University of Waterloo, Canada

Editor: Helen Martin

Abstract

The 14th Text Retrieval Conference (TREC 2005) took place in November 2005. One of the highlights of the event was the TREC spam filter evaluation effort. Gordon Cormack has all the details.

Table of contents

Introduction
Evaluation tools and corpora
Evaluation measures
Results
Observations

Introduction

The 14th Text Retrieval Conference (TREC 2005) took place in November 2005. One of the highlights of the event was the TREC spam filter evaluation effort, in which 53 spam filters developed by 17 organizations were tested on four separate email corpora totalling 318,482 messages. The purpose of the exercise was not to identify the best entry; rather to provide a laboratory setting for controlled experiments. The results provide a helpful insight into how well spam filters work, and which techniques are worthy of further investigation.

The technique of using data compression models to classify messages was demonstrated to be particularly worthy, as evidenced by the fine performance of filters submitted by Andrej Bratko and Bogdan Filipi of the Josef Stefan Institute in Slovenia. Other techniques of note are the toolkit approach of Bill Yerazunis' CRM114 group and the combination of weak and strong filters by Richard Segal of IBM.

Evaluation tools and corpora

Each spam filter was run in a controlled environment simulating personal spam filter use. A sequence of messages was presented to the filter, one message at a time, using a standard command-line interface. The filter was required to return two results for each message: a binary classification (spam or ham [not spam]), and a 'spamminess' score (a real number representing the estimated likelihood that the message is spam). After returning this pair of results, the filter was presented with the correct classification, thus simulating ideal user feedback. The software created for this purpose – the TREC Spam Filter Evaluation Tool Kit – is available for download under the Gnu General Public License (http://plg.uwaterloo.ca/~trlynam/spamjig/).

The spam track departed from TREC tradition by testing with both public and private corpora. The public corpus tests were carried out by participants, while the private corpus tests were carried out by the corpus proprietors.
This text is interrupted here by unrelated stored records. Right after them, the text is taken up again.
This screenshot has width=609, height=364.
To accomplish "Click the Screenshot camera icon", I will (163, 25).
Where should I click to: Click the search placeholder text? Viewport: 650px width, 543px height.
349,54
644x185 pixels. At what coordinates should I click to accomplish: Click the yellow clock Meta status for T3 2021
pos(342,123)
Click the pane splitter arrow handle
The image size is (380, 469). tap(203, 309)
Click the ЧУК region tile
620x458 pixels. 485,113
This hybrid approach required participants both to run their filters, and to submit their implementations for evaluation by third parties.
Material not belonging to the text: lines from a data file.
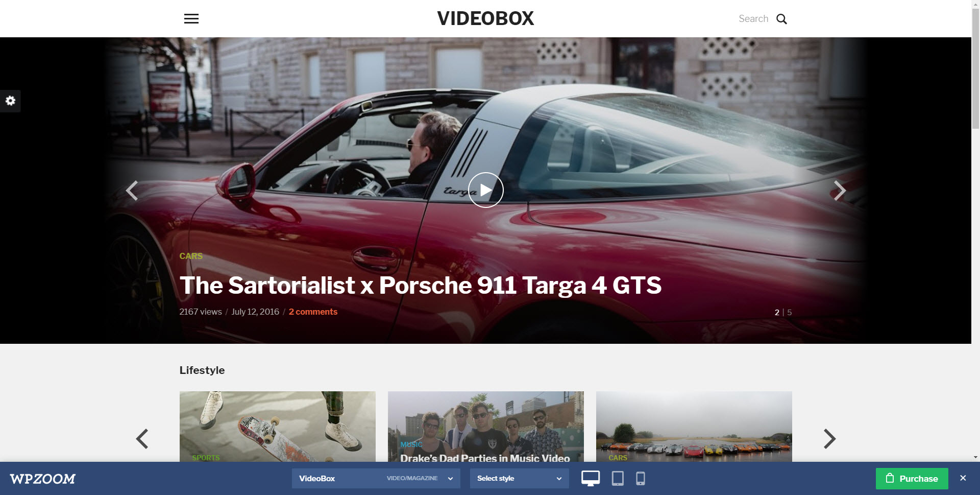This screenshot has height=495, width=980.
Task: Open the Select style dropdown
Action: [519, 478]
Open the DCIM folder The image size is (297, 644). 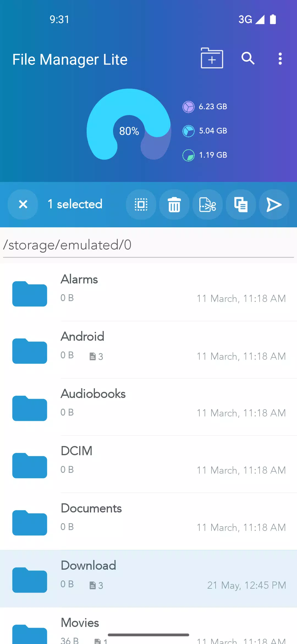[149, 464]
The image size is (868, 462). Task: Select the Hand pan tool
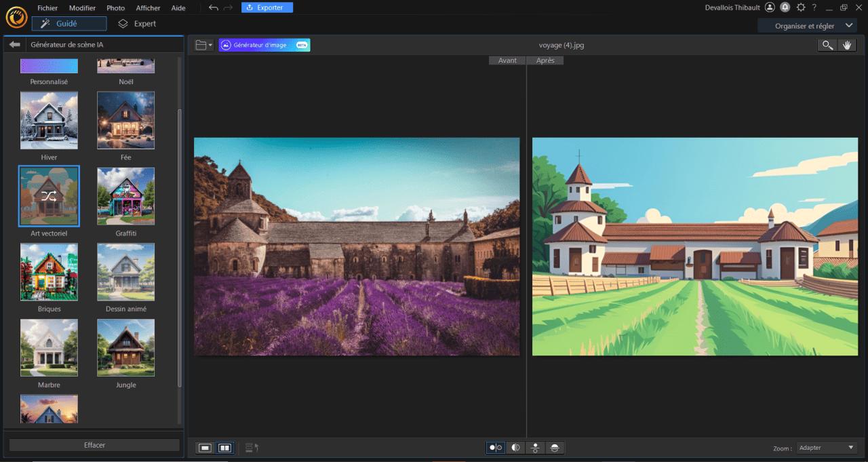coord(848,45)
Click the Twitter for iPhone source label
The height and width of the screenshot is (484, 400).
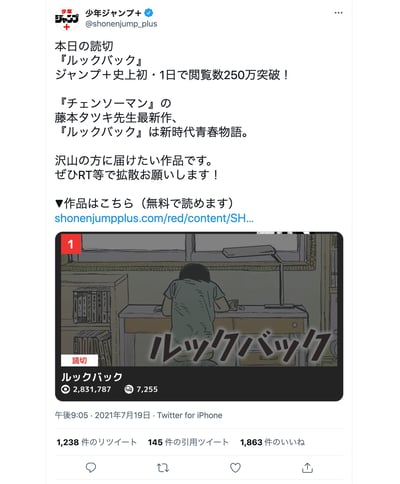pyautogui.click(x=190, y=415)
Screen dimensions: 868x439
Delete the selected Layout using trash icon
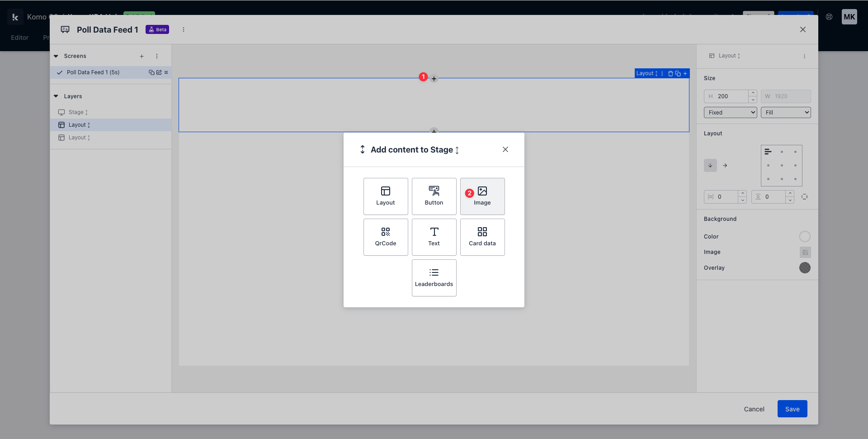670,73
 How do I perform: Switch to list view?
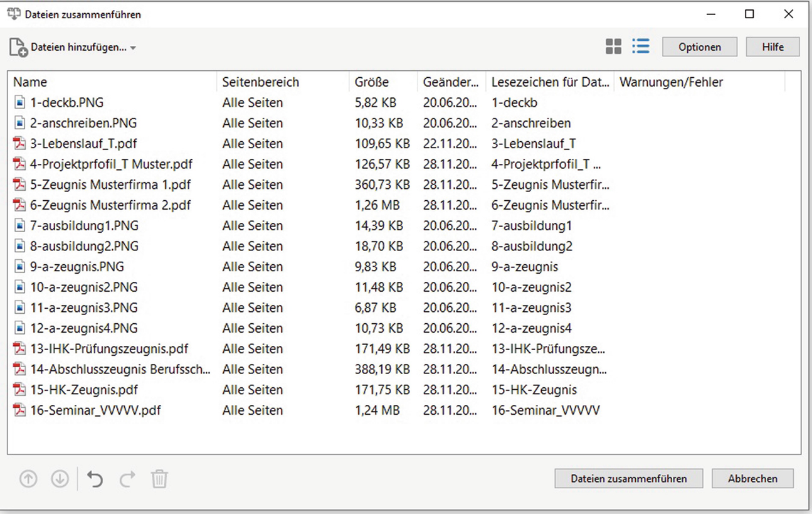tap(640, 46)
The departure from tradition was occasioned by privacy issues which make it difficult to create a realistic email corpus. It is a simple matter to capture all the email delivered to a recipient or set of recipients. However, acquiring their permission, and that of their correspondents, to publish the email is nearly impossible. This leaves us with a choice between using an artificial public collection and using a more realistic private collection. The use of both strategies allowed us to investigate this trade off.

The three private corpora each consisted of all the email (both ham and spam) received by an individual over a specific period. The public corpus came from two sources: Enron email released during the course of the Federal Energy Regulatory Commission’s investigation, and recent spam from a public archive. The spam was altered carefully so as to appear to have been addressed to the same recipients and delivered to the same mail servers during the same period as the Enron email. Despite some trepidation that evidence of this forgery would be detected by one or more of the filters, the results indicate that this did not happen.
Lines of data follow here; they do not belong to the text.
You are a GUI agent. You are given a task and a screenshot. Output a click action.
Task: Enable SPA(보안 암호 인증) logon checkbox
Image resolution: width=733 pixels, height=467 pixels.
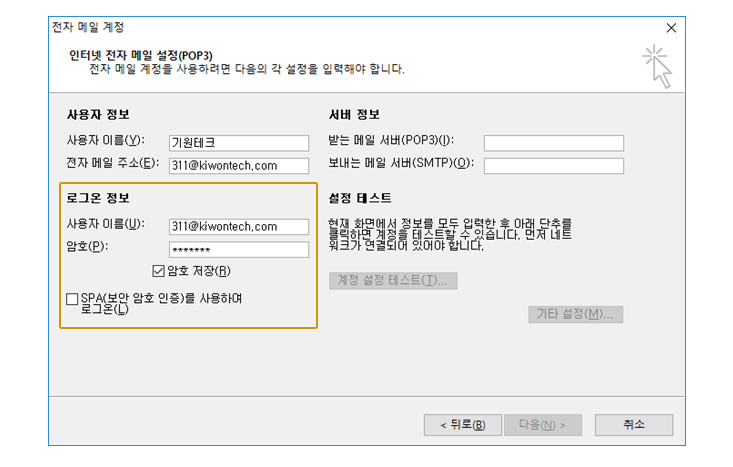click(72, 299)
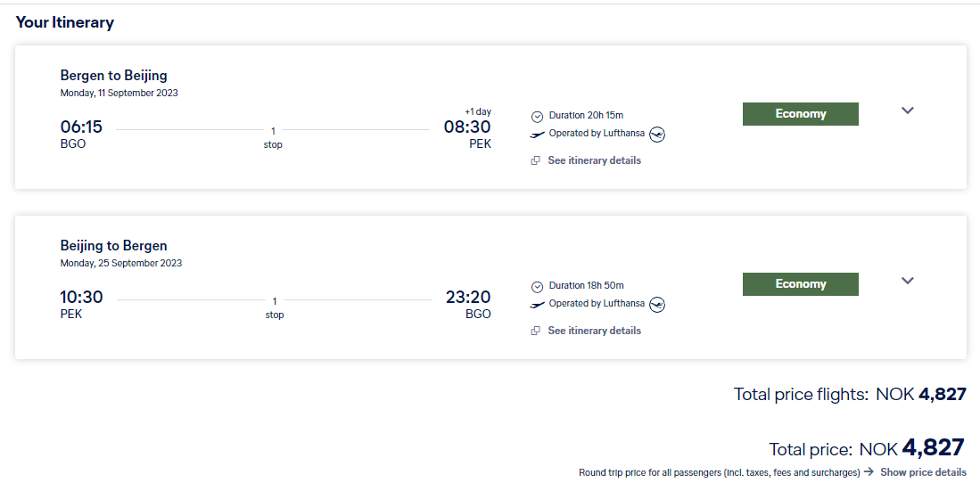Click the Lufthansa crane logo on outbound flight
The image size is (980, 491).
point(657,135)
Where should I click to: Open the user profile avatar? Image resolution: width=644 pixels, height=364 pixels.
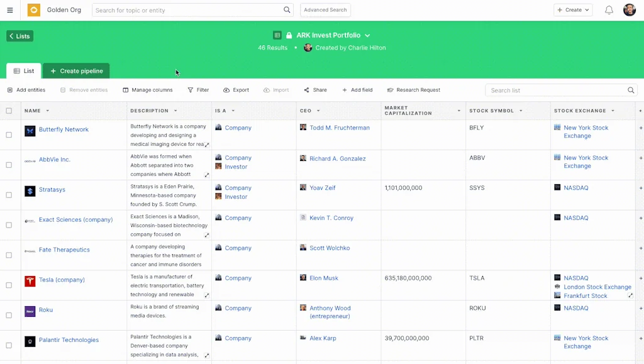click(x=629, y=10)
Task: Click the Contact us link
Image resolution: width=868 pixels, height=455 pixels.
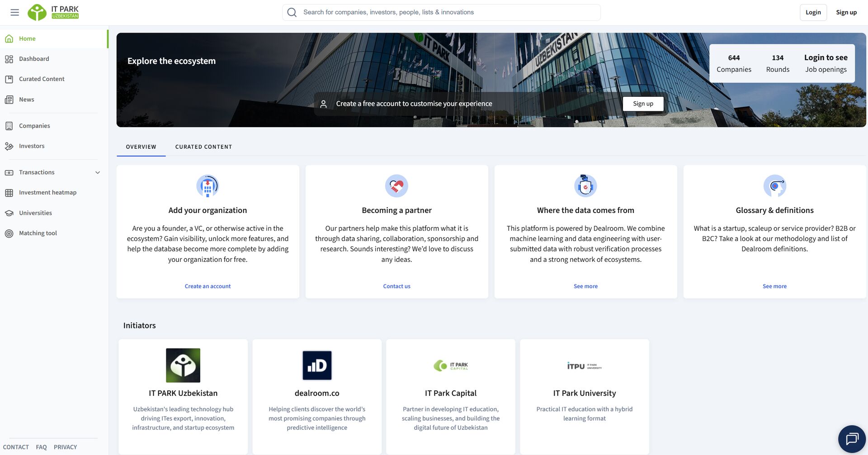Action: (396, 286)
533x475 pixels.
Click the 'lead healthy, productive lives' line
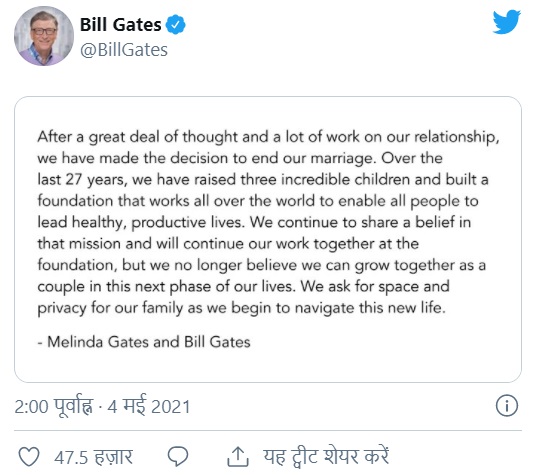pyautogui.click(x=254, y=222)
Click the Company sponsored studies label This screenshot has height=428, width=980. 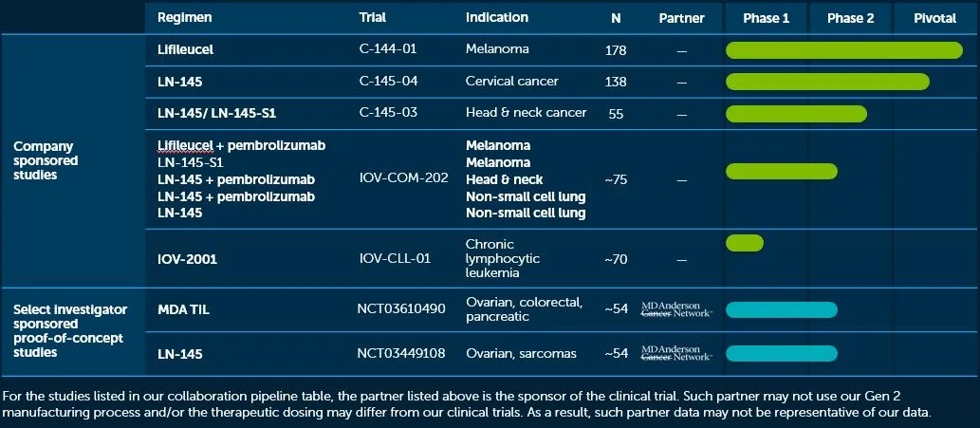click(46, 160)
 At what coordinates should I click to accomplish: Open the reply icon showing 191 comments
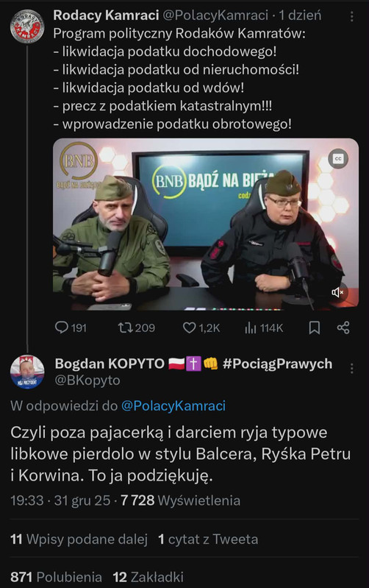click(71, 327)
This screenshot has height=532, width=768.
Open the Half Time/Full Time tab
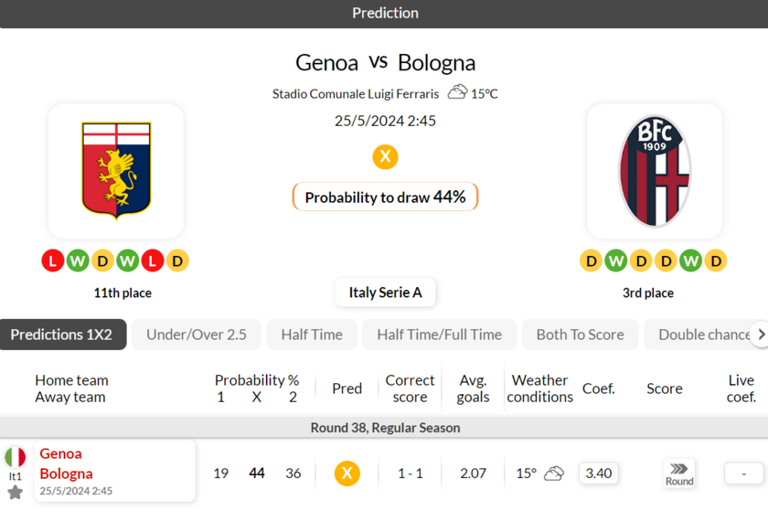(x=440, y=335)
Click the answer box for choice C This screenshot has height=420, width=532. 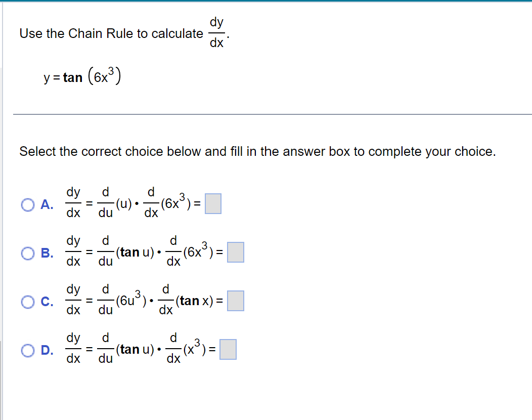[235, 301]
To form a test corpus, each message must be augmented with a gold standard representing the true classification of a message as ham or spam. The gold standard is used in simulating user feedback and in evaluating the filter's effectiveness. As reported previously (see VB, May 2005, p.S1), much effort was put into ensuring that the gold standard was sufficiently accurate and unbiased. Lack of user complaint is insufficient evidence that a message has been classified correctly. Similarly, we believe that deleting hard-to-classify messages from the corpus introduces unacceptable bias. In comparing the TREC results with others, one must consider that these and other evaluation errors may tend to overestimate filter performance.

Evaluation measures

The primary measures of classification performance are ham misclassification percentage (hm%) and spam misclassification percentage (sm%). A filter makes a trade-off between its performances on these two measures. It is an easy matter to reduce hm% at the expense of sm%, and vice versa. The relative importance of these two measures is the subject of some controversy, with the majority opinion being that reducing hm% is more important, but not at all costs with respect to increasing sm%. At TREC we attempted to sidestep the issue by reporting the logistic average (lam%) of the two scores, which rewards equally the same multiplicative factor in ham or spam misclassification odds. More formally:

lam% = logit^-1 = ( logit(hm%) + logit(sm%) ) / 2

where

logit(x) = log(odds(x))

and

odds(x) = x / (100% - x)

Another way to sidestep the trade-off issue is to use the spamminess score to plot a Receiver Operating Characteristic (ROC) curve that represents all (hm%, sm%) pairs that could be achieved by the filter by changing a threshold parameter. Figure 1 shows the ROC curve for the best filter from each organization, as tested on the public corpus. In general, higher curves indicate superior performance regardless of the trade off between hm% and sm%, while curves that intersect indicate different relative performance depending on the relative importance of hm% and sm%. The solid curve at the top (ijsSPAM2full; Bratko's filter) shows sm% = 9.89% when hm% = 0.01%, sm% = 1.78% when hm% = 0.1%, and so on.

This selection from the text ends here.